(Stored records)
---

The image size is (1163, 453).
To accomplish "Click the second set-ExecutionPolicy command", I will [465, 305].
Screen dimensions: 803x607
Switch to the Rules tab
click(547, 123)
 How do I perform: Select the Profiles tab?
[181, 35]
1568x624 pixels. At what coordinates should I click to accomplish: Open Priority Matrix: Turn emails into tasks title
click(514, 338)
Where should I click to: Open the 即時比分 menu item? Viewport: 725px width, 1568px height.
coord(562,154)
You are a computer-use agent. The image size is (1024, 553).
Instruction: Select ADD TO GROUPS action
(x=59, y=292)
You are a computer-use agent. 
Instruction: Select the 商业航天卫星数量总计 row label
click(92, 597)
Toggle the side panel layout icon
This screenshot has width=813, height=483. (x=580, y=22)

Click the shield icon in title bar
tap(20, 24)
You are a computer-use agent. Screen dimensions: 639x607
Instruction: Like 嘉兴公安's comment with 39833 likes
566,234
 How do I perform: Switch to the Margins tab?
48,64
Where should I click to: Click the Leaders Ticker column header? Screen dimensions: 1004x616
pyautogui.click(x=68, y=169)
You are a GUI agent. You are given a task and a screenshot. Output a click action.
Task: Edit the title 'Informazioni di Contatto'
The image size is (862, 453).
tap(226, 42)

---

> **The problem**
Nothing in the records above may be left out when you repeat them exactly.

> **Answer to this problem**
The image size is (1163, 453).
To accomplish "Click the second set-ExecutionPolicy command", I will [465, 305].
Screen dimensions: 803x607
Switch to the Rules tab
click(547, 123)
 How do I perform: Select the Profiles tab?
[181, 35]
1568x624 pixels. At what coordinates should I click to accomplish: Open Priority Matrix: Turn emails into tasks title
click(514, 338)
Where should I click to: Open the 即時比分 menu item? Viewport: 725px width, 1568px height.
coord(562,154)
You are a computer-use agent. The image size is (1024, 553).
Instruction: Select ADD TO GROUPS action
(x=59, y=292)
You are a computer-use agent. 
Instruction: Select the 商业航天卫星数量总计 row label
click(92, 597)
Toggle the side panel layout icon
This screenshot has width=813, height=483. (x=580, y=22)

Click the shield icon in title bar
tap(20, 24)
You are a computer-use agent. Screen dimensions: 639x607
Instruction: Like 嘉兴公安's comment with 39833 likes
566,234
 How do I perform: Switch to the Margins tab?
48,64
Where should I click to: Click the Leaders Ticker column header? Screen dimensions: 1004x616
pyautogui.click(x=68, y=169)
You are a GUI agent. You are given a task and a screenshot. Output a click action.
Task: Edit the title 'Informazioni di Contatto'
The image size is (862, 453).
tap(226, 42)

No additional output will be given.